Questions to answer
1. Transcribe from the article on Tampa scooter injuries, starting with "TAMPA (WFLA) —" and going on through "offenders in his ER.".
2. Answer these questions from the article on Tampa scooter injuries:
(a) For which agency does the Tampa General Hospital emergency department compile its monthly report?
(b) What time is the curfew in St. Petersburg's planned restrictions?
(c) Which center at USF is collecting information about the impact of scooters in Tampa?
** Opening Text segment block **
TAMPA (WFLA) — As St. Petersburg gives shareable e-scooters the green light, Tampa is still sorting out how to make its own program safer across the bay.
Each month, Tampa General Hospital’s emergency department compiles a “scooter injury” report for the Tampa Police Department.
8 On Your Side obtained those numbers and found scooter-related injuries went by up more than 700-percent after scooters hit the streets in late May.
A man died at TGH at the end of June after being struck by a semi-truck while riding a scooter.
While the “scooter-related” data in the hospital’s records encompasses all sorts of scooters, from kids’ kick scooters to electric wheelchairs, emergency department chief Dr. David Wein says the sharp uptick is directly related to the e-scooters.
“Broken ankles, sprained ankles, wrist fractures, wrist injuries,” Wein listed as the frequent offenders in his ER.
Most of the injuries aren’t major but it’s the head trauma cases that concern Wein.
“The helmet aspect is a big problem,” Wein said. “Most people don’t walk around downtown with a helmet under them, and then decide to get on a scooter and put it on.”
All the scooter companies operating in Tampa require helmets in their rider terms of service. However, just like a bike, it’s not illegal in Florida for adults to ride without a helmet.
Like Tampa, St. Petersburg plans to launch a one-year scooter pilot program sometime next year. Unlike Tampa, the city hopes to mitigate some of those injuries with restrictions that include no scooting on sidewalks and a 10 p.m. curfew.
“Your balance isn’t the best after you’ve had a couple beers,” Dr. Wein said, acknowledging that a number of the scooter injuries his ER sees are also alcohol-related.
The Center for Urban Transportation Research at USF is also collecting information about the impact of scooters in Tampa during the pilot period. St. Pete city officials have said they hope CUTR will do the same when they launch scooters.
** Closing Text segment block **
** Opening Dataset block **
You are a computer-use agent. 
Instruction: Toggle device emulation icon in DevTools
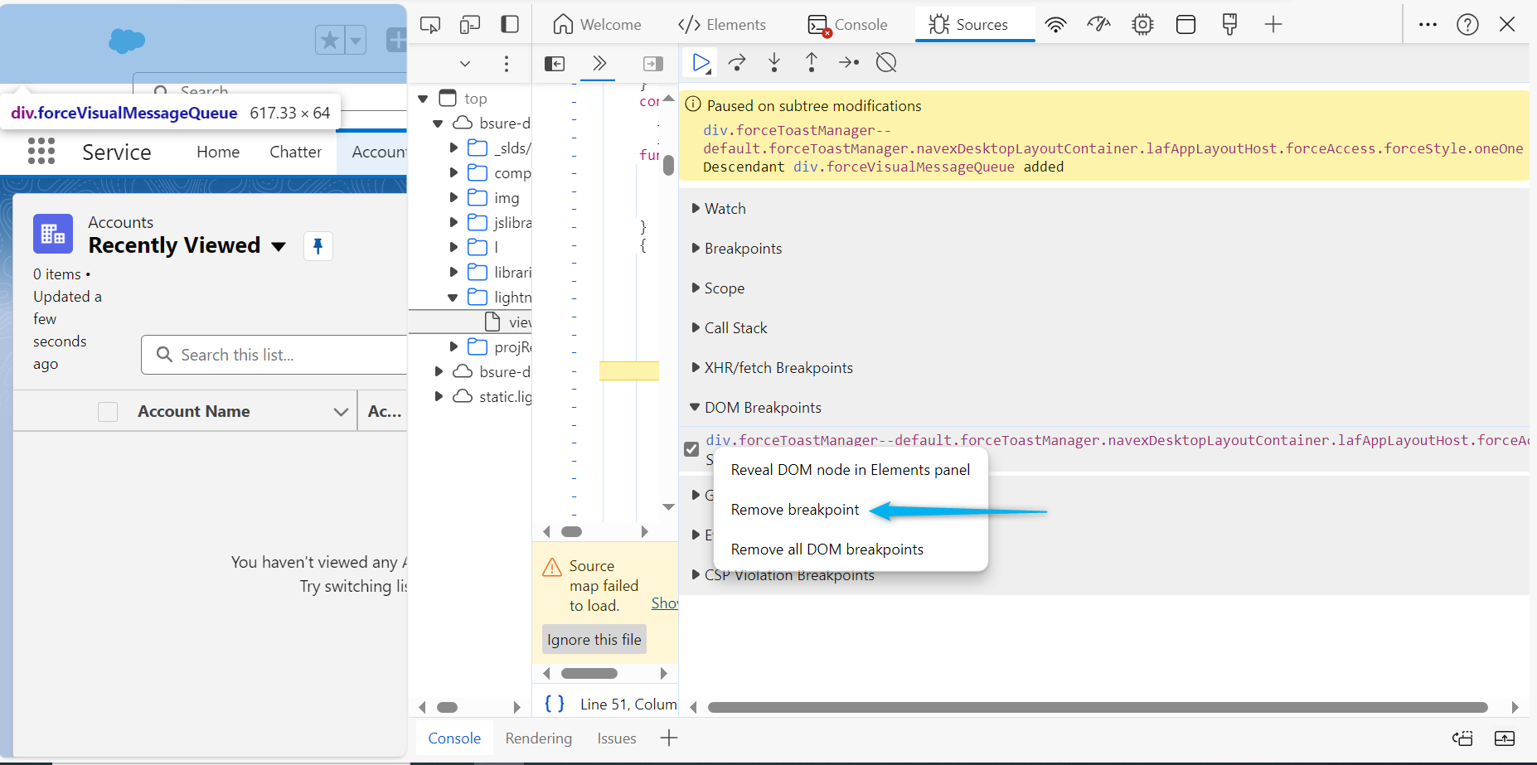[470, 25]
** Closing Dataset block **
** Opening Dataset block **
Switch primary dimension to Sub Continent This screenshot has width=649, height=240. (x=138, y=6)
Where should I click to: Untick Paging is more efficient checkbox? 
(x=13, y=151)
** Closing Dataset block **
** Opening Dataset block **
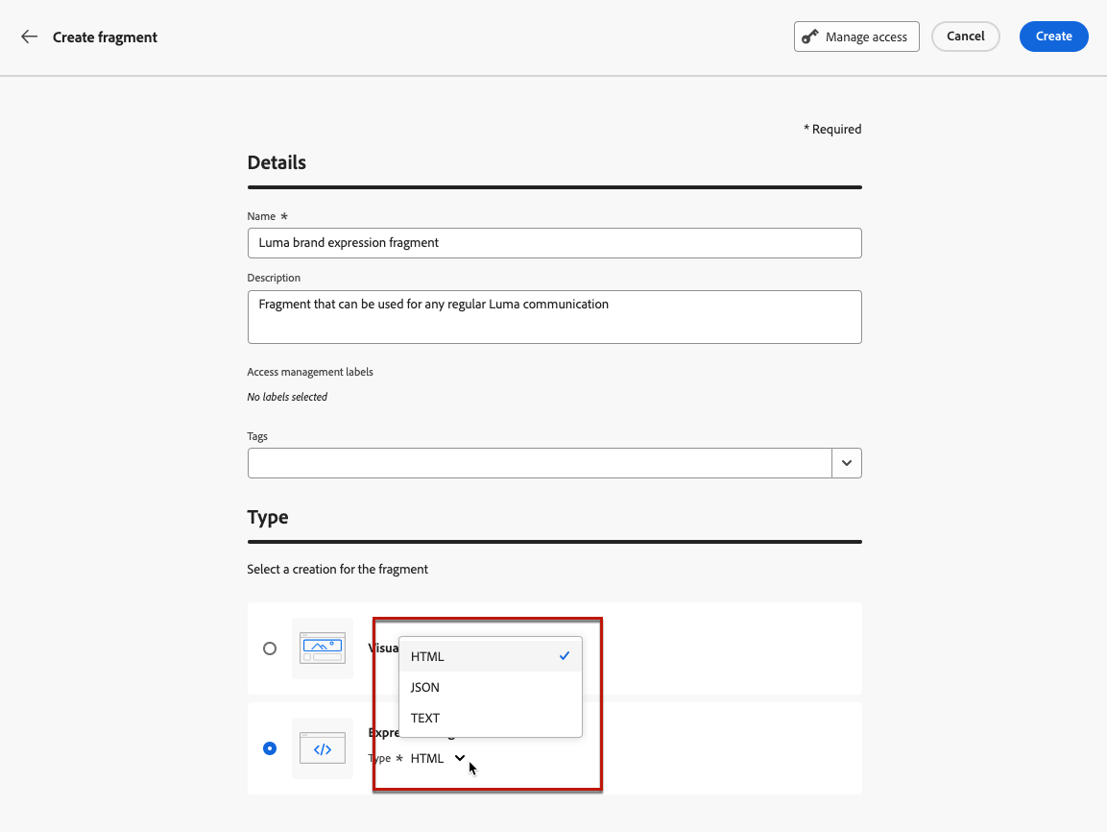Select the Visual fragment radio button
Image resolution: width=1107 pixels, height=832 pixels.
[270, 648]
** Closing Dataset block **
Answers per task
1.
TAMPA (WFLA) — As St. Petersburg gives shareable e-scooters the green light, Tampa is still sorting out how to make its own program safer across the bay.
Each month, Tampa General Hospital’s emergency department compiles a “scooter injury” report for the Tampa Police Department.
8 On Your Side obtained those numbers and found scooter-related injuries went by up more than 700-percent after scooters hit the streets in late May.
A man died at TGH at the end of June after being struck by a semi-truck while riding a scooter.
While the “scooter-related” data in the hospital’s records encompasses all sorts of scooters, from kids’ kick scooters to electric wheelchairs, emergency department chief Dr. David Wein says the sharp uptick is directly related to the e-scooters.
“Broken ankles, sprained ankles, wrist fractures, wrist injuries,” Wein listed as the frequent offenders in his ER.

2.
(a) The Tampa Police Department
(b) 10 p.m.
(c) The Center for Urban Transportation Research (CUTR)